◆ **Task prompt**
Retype, word for word, each line between the lines holding "Click the Chair" and "Click the shield", inclusive, and leave the rest of the data alone.
----
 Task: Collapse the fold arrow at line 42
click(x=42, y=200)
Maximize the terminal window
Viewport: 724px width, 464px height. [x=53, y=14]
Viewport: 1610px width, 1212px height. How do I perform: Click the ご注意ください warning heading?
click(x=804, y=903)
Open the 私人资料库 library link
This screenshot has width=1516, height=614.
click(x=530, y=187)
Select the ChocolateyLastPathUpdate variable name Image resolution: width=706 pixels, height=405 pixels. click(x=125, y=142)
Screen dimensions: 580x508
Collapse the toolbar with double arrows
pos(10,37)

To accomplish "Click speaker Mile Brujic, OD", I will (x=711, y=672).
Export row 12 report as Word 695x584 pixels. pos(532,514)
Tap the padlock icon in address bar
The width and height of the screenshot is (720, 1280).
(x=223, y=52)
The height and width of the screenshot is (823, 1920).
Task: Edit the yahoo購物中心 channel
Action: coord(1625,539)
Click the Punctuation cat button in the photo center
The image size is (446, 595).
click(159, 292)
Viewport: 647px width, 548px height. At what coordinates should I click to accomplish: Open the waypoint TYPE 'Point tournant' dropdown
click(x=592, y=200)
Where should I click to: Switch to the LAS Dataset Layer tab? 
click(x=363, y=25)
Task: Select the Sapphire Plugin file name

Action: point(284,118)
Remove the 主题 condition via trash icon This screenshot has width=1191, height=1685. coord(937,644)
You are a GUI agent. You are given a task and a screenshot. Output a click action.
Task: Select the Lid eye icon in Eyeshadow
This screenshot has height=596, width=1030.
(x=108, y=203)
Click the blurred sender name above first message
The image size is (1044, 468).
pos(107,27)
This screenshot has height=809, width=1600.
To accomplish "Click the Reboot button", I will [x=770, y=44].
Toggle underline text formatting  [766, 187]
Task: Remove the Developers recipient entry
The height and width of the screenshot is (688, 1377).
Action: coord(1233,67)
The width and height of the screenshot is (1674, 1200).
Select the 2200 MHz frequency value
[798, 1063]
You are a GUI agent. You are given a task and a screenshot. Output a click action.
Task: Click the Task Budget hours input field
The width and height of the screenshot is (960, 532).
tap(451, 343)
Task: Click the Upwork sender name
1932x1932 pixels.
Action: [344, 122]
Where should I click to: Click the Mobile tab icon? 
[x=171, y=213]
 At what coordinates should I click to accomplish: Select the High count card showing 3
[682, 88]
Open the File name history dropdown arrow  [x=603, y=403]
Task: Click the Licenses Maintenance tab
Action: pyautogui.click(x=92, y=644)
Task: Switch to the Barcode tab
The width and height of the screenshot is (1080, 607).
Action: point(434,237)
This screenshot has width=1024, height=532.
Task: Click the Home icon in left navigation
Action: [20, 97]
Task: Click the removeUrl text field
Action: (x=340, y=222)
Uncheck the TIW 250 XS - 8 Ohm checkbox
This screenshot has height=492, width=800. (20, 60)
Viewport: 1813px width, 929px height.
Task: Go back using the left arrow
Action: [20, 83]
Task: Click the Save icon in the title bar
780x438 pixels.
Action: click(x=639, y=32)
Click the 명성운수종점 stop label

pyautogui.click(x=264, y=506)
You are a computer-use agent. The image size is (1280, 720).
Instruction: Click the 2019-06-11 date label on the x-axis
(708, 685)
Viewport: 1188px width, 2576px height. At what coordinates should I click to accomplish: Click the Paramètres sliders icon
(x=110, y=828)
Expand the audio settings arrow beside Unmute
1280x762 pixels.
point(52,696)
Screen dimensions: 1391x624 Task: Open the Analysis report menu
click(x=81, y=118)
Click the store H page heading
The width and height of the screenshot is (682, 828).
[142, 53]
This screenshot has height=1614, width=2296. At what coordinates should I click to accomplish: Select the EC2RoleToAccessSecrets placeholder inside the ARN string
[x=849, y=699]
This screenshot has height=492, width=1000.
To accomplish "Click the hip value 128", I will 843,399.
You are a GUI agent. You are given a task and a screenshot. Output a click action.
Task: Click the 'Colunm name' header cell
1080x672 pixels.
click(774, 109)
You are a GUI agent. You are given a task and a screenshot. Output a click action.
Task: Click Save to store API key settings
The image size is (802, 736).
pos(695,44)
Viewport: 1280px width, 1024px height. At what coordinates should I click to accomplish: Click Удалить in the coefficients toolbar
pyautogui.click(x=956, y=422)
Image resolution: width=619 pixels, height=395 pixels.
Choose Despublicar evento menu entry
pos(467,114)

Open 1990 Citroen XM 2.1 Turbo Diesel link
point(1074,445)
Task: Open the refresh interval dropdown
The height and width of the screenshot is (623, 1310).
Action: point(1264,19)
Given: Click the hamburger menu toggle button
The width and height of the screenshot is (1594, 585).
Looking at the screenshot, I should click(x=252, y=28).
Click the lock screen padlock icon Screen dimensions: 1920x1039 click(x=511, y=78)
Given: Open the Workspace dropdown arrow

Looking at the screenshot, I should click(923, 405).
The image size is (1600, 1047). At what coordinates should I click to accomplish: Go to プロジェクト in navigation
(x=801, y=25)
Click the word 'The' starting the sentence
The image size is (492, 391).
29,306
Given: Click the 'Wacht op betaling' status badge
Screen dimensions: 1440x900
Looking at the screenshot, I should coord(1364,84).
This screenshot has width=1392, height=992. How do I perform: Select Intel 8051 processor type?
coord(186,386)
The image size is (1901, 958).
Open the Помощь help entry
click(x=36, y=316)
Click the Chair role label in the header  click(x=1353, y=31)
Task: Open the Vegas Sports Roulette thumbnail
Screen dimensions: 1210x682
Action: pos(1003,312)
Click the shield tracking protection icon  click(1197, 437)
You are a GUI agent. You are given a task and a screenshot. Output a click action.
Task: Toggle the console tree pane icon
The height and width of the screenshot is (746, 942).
----
◆ **Problem solution**
Click the Chair role label in the header  click(x=1353, y=31)
Task: Open the Vegas Sports Roulette thumbnail
Screen dimensions: 1210x682
Action: pos(1003,312)
Click the shield tracking protection icon  click(1197, 437)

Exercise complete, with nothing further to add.